A guide to earthquake ratings and seismic strengthening

It was reported that over 150 buildings in Wellington could exhibit flaws deemed an earthquake risk as a result of New Building Standards. Here's what you need to know.

August 24, 2022

It started with the sudden closure of Wellington’s central library. Then, it was the Asteron Centre, Wellington’s largest office building. Across town, Otago University’s Wellington campus followed suit. Earlier this year, it was reported that over 150 buildings in Wellington could exhibit flaws deemed an earthquake risk, as a result of New Building Standards (NBS). 

“The seismic rating is one of the first questions tenants ask about when considering a lease,” says Stathis Moutos, Head of Wellington Agency at JLL NZ. However, most seismically vulnerable buildings are not cause for immediate concern, according to the latest research from the Ministry of Business, Innovation and Employment (MBIE). 

Earthquake percentage ratings

The Canterbury and Kaikōura earthquakes provided many learnings for engineers. However, there are no guarantees as to how a building will eventually perform in a major shake. The NBS rating system is the primary tool currently relied on to help us make decisions regarding obligations in the workplace.

The %NBS rating evaluates the performance of a building compared with a similar new building in terms of protecting life. It’s calculated as part of a seismic assessment.

  • A building rating above 67%NBS is considered to be an acceptable seismic risk by the New Zealand Society for Earthquake Engineering.

  • A building rating less than 67%NBS is considered an Earthquake Risk Building (ERB).

  • A building with an earthquake rating less than 34%NBS fulfils one of the requirements for the Territorial Authority to consider it an Earthquake-Prone Building (EPB) in terms of the Building Act 2004.

Important to note: %NBS is measured at the lowest defective point in a building. If there is a particular weakness that generates a lesser percentage, the whole building’s rating is downgraded to this score.

Buildings below 34 percent

There is a common misconception that earthquake-prone buildings can’t be occupied. However, they can be - it’s just a question of safety and managing risks, which is justifiably a key consideration for businesses. The new seismic risk guidance developed by MBIE states that most seismically vulnerable buildings are not imminently dangerous and can remain occupied.

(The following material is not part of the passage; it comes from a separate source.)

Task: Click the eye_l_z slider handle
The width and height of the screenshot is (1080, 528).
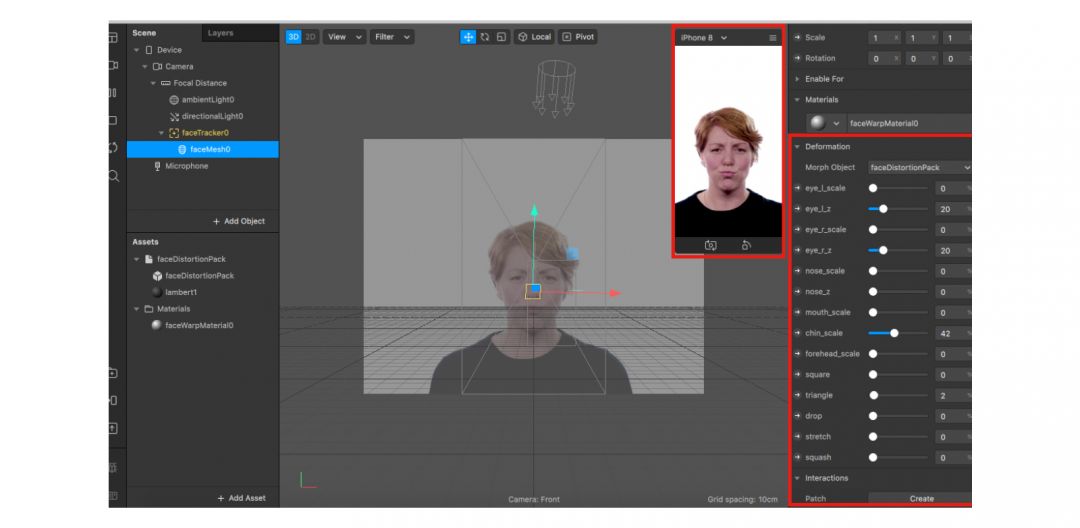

While hundreds of seismic strengthening deadlines are set to expire in Wellington this decade, a multitude of buildings still require work to meet standards. Tenants will not accept tenancies that are not up to code and the accelerating costs being incurred by landlords—from relocating offices to seismic works—are posing challenges. “This makes setting clear communication and expectations from the outset to reduce disruption all the more key,” says Moutos.

Most seismically vulnerable buildings can remain occupied.

What next?

Applying our learnings from the past to the future, there are no certainties, except change. Looking forward, it’s possible that even stricter rules will be introduced as proposed in the government’s Yellow Chapter C5 paper, which reflects the latest engineering knowledge.

“There is rightly a lot of confusion and misunderstanding around seismic building assessment regulations,” says Moutos. “In our view, forward-thinking, proactive landlords should have detailed seismic assessments carried out to account for possible changes in the future.” 

He believes transparency is also crucial. “Be upfront with reporting, which will ultimately save time and accelerate the process in the long-run.”

While new regulations are not being enforced yet, tenants are seeking that extra assurance before committing to a lease, so it’s crucial to have a long-term, future-thinking outlook.

“In Wellington, we are seeing buildings implement innovative seismic works like viscous dampers, which dissipate the kinetic energy of seismic events, in retrofits and new builds, which may prove more cost effective for landlords.” 

It’s this kind of thinking that will prove integral in navigating the changes in seismic standards.